CHEESE GRITS
What Ya'll Need:
- 3 1/2 cups water
- 1 cup white or yellow grits
- 1 cup shredded sharp Cheddar cheese
- 4 tablespoons butter
- 1/4 cup milk
- 1/2 teaspoon salt
- 1/4 teaspoon black pepper
- 1/8 teaspoon ground red pepper
What Ya'll Need To Do:
- In a large saucepan, bring water to a boil over high heat. Add grits and cook 5 to 7 minutes, stirring occasionally until mixture is thick.
- Remove from heat and add cheese and butter; stir until melted.
- Add remaining ingredients and stir until well combined. Serve immediately or place in a sprayed muffin tin and chill. Just before serving, heat in a preheated 350 degree F oven for 15 to 20 minutes.
MASHED TATORS
Ingredients:
1 3/4 pounds baking potatoes, peeled and cut into chunks
1/2 cup buttermilk
4 tablespoons (1/2 stick) butter
2 teaspoons salt
1/2 teaspoon black pepper
1/8 teaspoon grated nutmeg
Directions:
1. In a large pot, cover the potatoes with cold salted water. Bring to a boil over medium-high heat and cook until the potatoes are very tender, 20 to 25 minutes; drain well and transfer to a bowl.
2. While the potatoes are still hot, using a potato masher, mash in the buttermilk, butter, salt, black pepper, and nutmeg. Mash until the potatoes are the consistency you like. Serve piping hot.
FRIED CHICKEN
What Ya'll Need:
- 1 (3- to 3-1/2-pound) whole chicken, cut into 8 pieces
- 2 1/2 teaspoons salt, divided
- 2 cups all-purpose flour
- 1/2 teaspoon garlic powder
- 3/4 teaspoon cayenne pepper
- 1 teaspoon black pepper
- 1 cup buttermilk
- 2 cups vegetable shortening
What Ya'll Need To Do:
- Place chicken in a large bowl and add enough water to cover. Add 2 teaspoons salt and soak chicken 20 minutes.
- In a shallow dish, combine flour, the remaining 1/2 teaspoon salt, the garlic powder, cayenne pepper, and black pepper; mix well. Place buttermilk in another shallow dish.
- Remove chicken from water and dip in flour mixture, coating completely. Dip chicken in buttermilk then in flour mixture again, coating all sides.
- In a large soup pot, heat shortening over medium-low heat until hot but not smoking, about 300 degrees F.

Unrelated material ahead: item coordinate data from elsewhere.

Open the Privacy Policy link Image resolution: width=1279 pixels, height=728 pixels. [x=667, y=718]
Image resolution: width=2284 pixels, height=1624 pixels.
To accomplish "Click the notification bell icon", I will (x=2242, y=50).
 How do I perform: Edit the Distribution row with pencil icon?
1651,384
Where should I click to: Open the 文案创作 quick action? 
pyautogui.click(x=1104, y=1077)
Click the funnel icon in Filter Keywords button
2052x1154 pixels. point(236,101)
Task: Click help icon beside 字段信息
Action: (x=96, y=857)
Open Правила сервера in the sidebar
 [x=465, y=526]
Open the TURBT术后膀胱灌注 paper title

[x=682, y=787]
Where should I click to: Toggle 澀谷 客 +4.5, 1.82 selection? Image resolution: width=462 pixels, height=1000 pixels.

- Place coated chicken in soup pot in batches and fry 8 to 10 minutes per side, or until golden and juices run clear. Drain on a paper towel-lined platter and serve immediately.
Perfect Pecan Pie
- What Ya'll Need:
- 1 cup light corn syrup
- 3 tablespoons butter
- 1/2 cup firmly-packed light brown sugar
- 2 tablespoons all-purpose flour
- 1/4 teaspoon salt
- 3 eggs, lightly beaten
- 1 1/2 teaspoon vanilla extract
- 1 1/2 cup coarsely chopped pecans
- 1 (9-inch) frozen ready-to-bake deep-dish pie shell, thawed
What Ya'll NeedTo Do:
- Preheat oven to 350 degrees F. In a large saucepan, over medium heat, combine corn syrup, butter, brown sugar, flour, and salt; stir until butter melts.
- Remove from heat and add eggs and vanilla; mix well. Stir in pecans and pour into pie shell. Bake 55 to 60 minutes, or until firm. Serve warm or allow to cool before serving.